Exotel Call Analytics
Monitor, analyse and derive insights from voice communication data.
THE CONTEXT
Exotel is a cloud telephony platform. It powers voice and SMS communication of businesses. The customer base of Exotel covers both small businesses and large enterprises. As customer communication is concerned, it is important to analyse the interactions both quantitatively and qualitatively. In some cases, it is a direct measure of customer experience for example average call time in a call centre. In some other situations, those measurements translate to operational efficiency, for example, the number of call per order for e-commerce.
Understanding the problem
The product has an extensive reporting for calls and SMS. Through customer interviews and support queries it was evident that people are having difficulties in getting an overview of the calls and SMS. To get the overview, they need to go through multiple steps.
- Download the reports
- Visualise it with the help of Excel sheets or data visualisation tools
In customer interviews, people often talked about these problems.
The Goal
Based on the above findings, we decided to come up with an analytics dashboard for calls which gives an overview both in real-time and historically.
My Role
I was responsible for research and design. I worked along with product managers and engineers. Also, involved sales, customer success and customer support teams throughout the process.

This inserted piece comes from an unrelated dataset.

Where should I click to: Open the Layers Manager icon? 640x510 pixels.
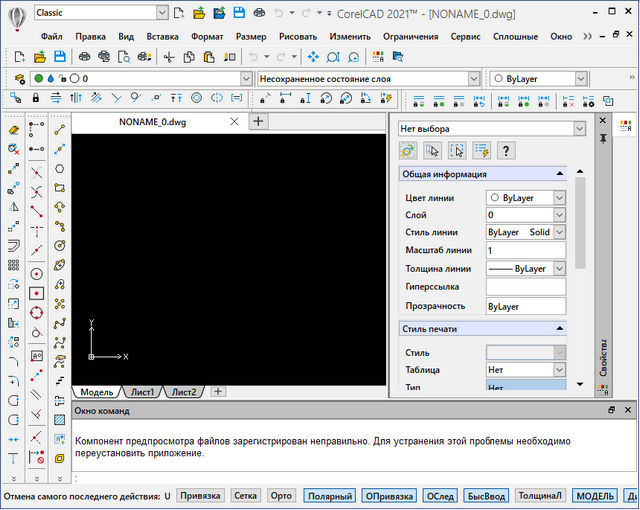tap(18, 78)
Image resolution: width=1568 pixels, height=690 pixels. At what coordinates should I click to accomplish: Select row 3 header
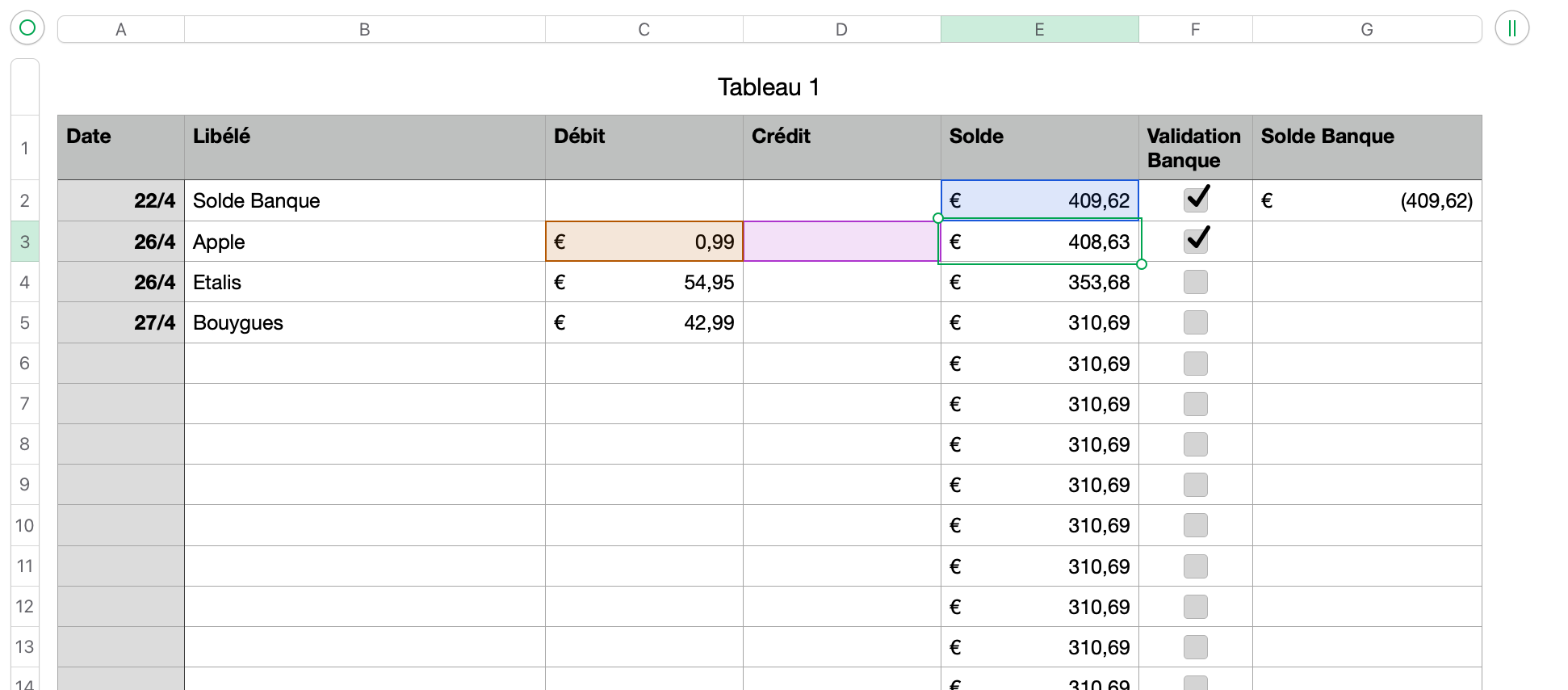click(x=25, y=242)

One product and many use cases
Once subscribed to the service, it is up to the customers to use it according to their need. Different customers are using it for various use cases. Most common ones are contact centre, marketplace support and logistics operations.
Identifying the information that matters
Various data points can be included in the dashboard. However, it is crucial to understand the goals of the users and show the relevant information that helps decision making. Customer interviews, support tickets and internal feedbacks from sales, support and customer success helped to identify the goals.
Another thing to consider was the relationship between those goals and the use cases. Identification of patterns helped us to come up with the information, its architecture and display.
Three levels of awareness
The dashboard organises the information into three categories.
Level1: The Basics
It includes the data that is important for most of the use cases. These are the essential insights customers need to know often.
Level2: Activity of Groups
It provides an overview of the groups. Groups can be sales and support for contact centre operations. In logistics use case it can be locations, and in marketplace use case it can be product categories or channels.
Level3: Activity of Agents
It helps customers to measure the individual performance. It also enables the comparison between the agents.
Customizations
One can choose to show or hide the sections. Even though we considered the option for customising the data withing the section, we decided not include at this point.
Compared to what?
People cannot take the decision based on the data alone. To make meaningful comparisons and derive insights they need context. The decision to include the graph for the call distributions and the ticker which compares the data displayed with a previous time frame help users to answer the question "compared to what?".The decision to include the graph for the call distributions and the ticker which compares the data displayed with a previous time frame are intended to answer the question "compared to what?".
More information ≠ better insights
The information provided on the dashboard should not overwhelm the person who is looking at it. So we decided to show what is necessary to identify patterns and issues in the first place. The graphs reveal extra information whenever required.